Si votre décision penche vers le WEBP, faites attention à deux choses lorsque vous convertissez un PNG en WEBP. Premièrement, assurez-vous d'avoir sélectionné le mode sans perte ; dans certains outils le mode par défaut est avec perte, ce qui peut créer sur les contours du logo une dégradation dont vous ne voulez pas. Deuxièmement, ne supprimez pas les fichiers PNG originaux — à la fois comme filet de sécurité en matière de compatibilité et parce que vous pourriez avoir besoin d'exporter d'autres dimensions plus tard.

Après la conversion, posez le logo sur un fond clair puis sur un fond sombre et contrôlez les contours en les agrandissant. La transparence doit être préservée et les contours doivent être restés nets.

En résumé

Sur les logos et les icônes, les deux formats prennent en charge la transparence ; la décision se prend donc sur le poids et la compatibilité. Le WEBP sans perte donne généralement un fichier plus léger que le PNG, mais à cette échelle le gain reste limité en valeur absolue ; la vraie différence apparaît sur les logos complexes et dégradés et dans le cumul d'un grand nombre d'icônes. La compatibilité universelle du PNG, elle, constitue un avantage sérieux pour une ressource comme un logo, copiée partout. La solution pratique consiste à conserver les deux : servez du WEBP sur votre site et utilisez du PNG partout où vous diffusez à l'extérieur.

Questions fréquentes

Mon logo perdra-t-il sa transparence s'il passe en WEBP ?
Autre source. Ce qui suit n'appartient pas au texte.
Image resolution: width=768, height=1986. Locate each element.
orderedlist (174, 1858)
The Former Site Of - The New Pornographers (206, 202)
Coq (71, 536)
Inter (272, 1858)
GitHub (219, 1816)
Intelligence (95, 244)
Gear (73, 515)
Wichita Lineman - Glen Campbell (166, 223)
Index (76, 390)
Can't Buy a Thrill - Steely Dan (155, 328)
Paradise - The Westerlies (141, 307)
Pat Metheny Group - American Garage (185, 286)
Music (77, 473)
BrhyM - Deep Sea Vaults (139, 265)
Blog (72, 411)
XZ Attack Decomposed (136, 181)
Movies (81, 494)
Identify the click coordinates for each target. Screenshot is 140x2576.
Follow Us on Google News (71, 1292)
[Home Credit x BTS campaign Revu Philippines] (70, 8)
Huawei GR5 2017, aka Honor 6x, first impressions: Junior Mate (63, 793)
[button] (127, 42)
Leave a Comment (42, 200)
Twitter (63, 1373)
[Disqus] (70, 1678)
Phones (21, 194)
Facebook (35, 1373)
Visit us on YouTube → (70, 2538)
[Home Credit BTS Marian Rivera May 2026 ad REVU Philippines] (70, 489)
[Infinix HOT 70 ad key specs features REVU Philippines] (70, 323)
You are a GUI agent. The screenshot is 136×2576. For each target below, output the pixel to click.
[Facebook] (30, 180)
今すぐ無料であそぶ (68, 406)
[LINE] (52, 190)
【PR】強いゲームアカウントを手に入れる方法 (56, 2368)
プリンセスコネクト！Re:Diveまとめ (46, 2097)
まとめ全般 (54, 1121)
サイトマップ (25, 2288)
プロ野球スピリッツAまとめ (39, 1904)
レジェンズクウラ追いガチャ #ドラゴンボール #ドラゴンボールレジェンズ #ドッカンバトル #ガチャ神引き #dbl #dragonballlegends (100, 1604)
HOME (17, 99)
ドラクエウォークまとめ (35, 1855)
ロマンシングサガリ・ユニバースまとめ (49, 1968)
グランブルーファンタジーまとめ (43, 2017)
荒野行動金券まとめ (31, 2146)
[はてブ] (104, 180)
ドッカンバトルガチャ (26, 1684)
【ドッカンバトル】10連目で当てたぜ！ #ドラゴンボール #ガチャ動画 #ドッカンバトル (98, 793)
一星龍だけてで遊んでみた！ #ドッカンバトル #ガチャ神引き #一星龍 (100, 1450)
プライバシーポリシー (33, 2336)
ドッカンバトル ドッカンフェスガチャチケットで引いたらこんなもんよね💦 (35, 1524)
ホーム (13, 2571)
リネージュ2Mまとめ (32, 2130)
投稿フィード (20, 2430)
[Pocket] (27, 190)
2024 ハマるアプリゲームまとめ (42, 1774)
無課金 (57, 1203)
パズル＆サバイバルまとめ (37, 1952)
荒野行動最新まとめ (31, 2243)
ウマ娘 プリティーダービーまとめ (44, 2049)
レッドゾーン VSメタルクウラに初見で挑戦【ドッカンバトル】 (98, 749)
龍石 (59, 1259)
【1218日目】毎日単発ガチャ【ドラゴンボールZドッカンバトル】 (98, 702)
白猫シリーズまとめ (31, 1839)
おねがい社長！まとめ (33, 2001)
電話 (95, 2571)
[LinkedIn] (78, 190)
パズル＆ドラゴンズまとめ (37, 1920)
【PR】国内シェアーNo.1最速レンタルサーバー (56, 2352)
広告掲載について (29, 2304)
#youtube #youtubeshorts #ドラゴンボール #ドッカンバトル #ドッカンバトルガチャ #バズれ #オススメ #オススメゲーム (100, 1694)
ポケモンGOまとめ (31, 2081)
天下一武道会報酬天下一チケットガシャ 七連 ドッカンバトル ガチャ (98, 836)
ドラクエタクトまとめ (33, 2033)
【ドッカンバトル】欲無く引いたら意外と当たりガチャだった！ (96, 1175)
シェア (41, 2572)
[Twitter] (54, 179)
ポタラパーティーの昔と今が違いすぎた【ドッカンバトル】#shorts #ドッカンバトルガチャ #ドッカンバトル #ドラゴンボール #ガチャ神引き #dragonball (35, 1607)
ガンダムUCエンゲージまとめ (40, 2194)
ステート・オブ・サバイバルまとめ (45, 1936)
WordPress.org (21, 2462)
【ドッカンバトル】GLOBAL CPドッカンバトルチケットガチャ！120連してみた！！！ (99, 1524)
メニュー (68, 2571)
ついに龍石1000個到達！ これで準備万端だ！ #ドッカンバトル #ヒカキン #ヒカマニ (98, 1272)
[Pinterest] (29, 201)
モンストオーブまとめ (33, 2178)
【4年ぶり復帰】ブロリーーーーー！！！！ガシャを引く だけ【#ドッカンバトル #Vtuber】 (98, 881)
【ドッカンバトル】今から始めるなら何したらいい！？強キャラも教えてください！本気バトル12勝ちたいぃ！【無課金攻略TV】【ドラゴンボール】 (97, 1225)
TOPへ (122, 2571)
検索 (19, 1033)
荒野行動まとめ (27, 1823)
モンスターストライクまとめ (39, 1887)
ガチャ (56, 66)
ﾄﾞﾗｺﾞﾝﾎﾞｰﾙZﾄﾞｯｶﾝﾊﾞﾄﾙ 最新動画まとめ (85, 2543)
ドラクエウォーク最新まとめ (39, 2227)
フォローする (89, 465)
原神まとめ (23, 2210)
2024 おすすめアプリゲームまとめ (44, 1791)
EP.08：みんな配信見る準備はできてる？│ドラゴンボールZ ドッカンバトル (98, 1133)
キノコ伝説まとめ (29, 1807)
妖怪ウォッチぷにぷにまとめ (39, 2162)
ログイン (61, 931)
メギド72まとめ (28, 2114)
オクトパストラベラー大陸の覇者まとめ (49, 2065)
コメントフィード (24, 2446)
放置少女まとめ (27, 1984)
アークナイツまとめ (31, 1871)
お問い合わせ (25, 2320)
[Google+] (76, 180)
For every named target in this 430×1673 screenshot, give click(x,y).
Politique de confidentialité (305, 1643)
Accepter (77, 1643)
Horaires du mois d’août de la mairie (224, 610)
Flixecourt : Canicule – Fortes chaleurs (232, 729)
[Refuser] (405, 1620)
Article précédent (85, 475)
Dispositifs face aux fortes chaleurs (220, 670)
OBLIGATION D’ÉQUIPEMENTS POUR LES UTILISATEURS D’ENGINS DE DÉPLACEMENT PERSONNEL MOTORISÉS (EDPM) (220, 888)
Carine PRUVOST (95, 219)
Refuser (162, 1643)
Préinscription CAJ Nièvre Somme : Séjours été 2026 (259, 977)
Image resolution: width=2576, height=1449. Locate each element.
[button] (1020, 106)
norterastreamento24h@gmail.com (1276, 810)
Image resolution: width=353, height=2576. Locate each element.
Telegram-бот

Non. Le WEBP prend en charge le canal alpha dans son mode sans perte comme dans son mode avec perte : le fond transparent de votre logo et les transitions douces de ses contours sont préservés lors de la conversion. C'est la supériorité la plus manifeste du WEBP face au JPG ; en JPG, les zones transparentes auraient été définitivement remplies de blanc ou de noir. Il vous suffit, après conversion, de poser le logo sur un fond de couleur sombre et de vérifier qu'aucun halo n'apparaît sur les contours.

Le WEBP fait-il vraiment une différence sur un petit fichier d'icône ?

Sur une icône isolée la différence est généralement faible, car les graphiques simples en aplats de couleur produisent déjà des fichiers assez légers en PNG. La différence se ressent au total, dans les interfaces où de nombreuses icônes sont utilisées ensemble. De plus, sur certaines icônes très petites et très simples, la sortie WEBP peut même être plus lourde que le PNG, car l'en-tête propre au format représente une part importante du fichier. À cette échelle, la bonne question n'est pas le format mais la possibilité de servir les icônes en vectoriel.

Pourquoi utilise-t-on encore le PNG ou le WEBP alors que les formats vectoriels existent ?

Les formats vectoriels sont techniquement supérieurs pour les logos et les icônes ; ils restent nets à toutes les tailles et produisent généralement des fichiers très légers. Mais tous les environnements n'acceptent pas le vectoriel : photos de profil des réseaux sociaux, signatures d'e-mail, certains systèmes de gestion de contenu et intégrations tierces exigent un fichier matriciel. Par ailleurs, les logos comportant des dégradés complexes, des textures ou des éléments photographiques ne peuvent pas être représentés efficacement en vectoriel. En pratique, on conserve donc une source vectorielle et on produit les versions matricielles selon les besoins.

Dois-je conserver à la fois une version PNG et une version WEBP du même logo ?

Si vous utilisez le WEBP sur votre site, oui, il est judicieux de conserver aussi une version PNG en secours. La prise en charge du WEBP est répandue dans les navigateurs actuels, mais les clients de messagerie, les documents bureautiques et certains systèmes tiers peuvent être incapables de traiter ce format. Comme le logo est l'image de votre site la plus souvent copiée ailleurs, le risque de compatibilité y est plus élevé que pour les autres images. Le coût de conserver deux versions est faible, sa valeur de prévention du risque est élevée.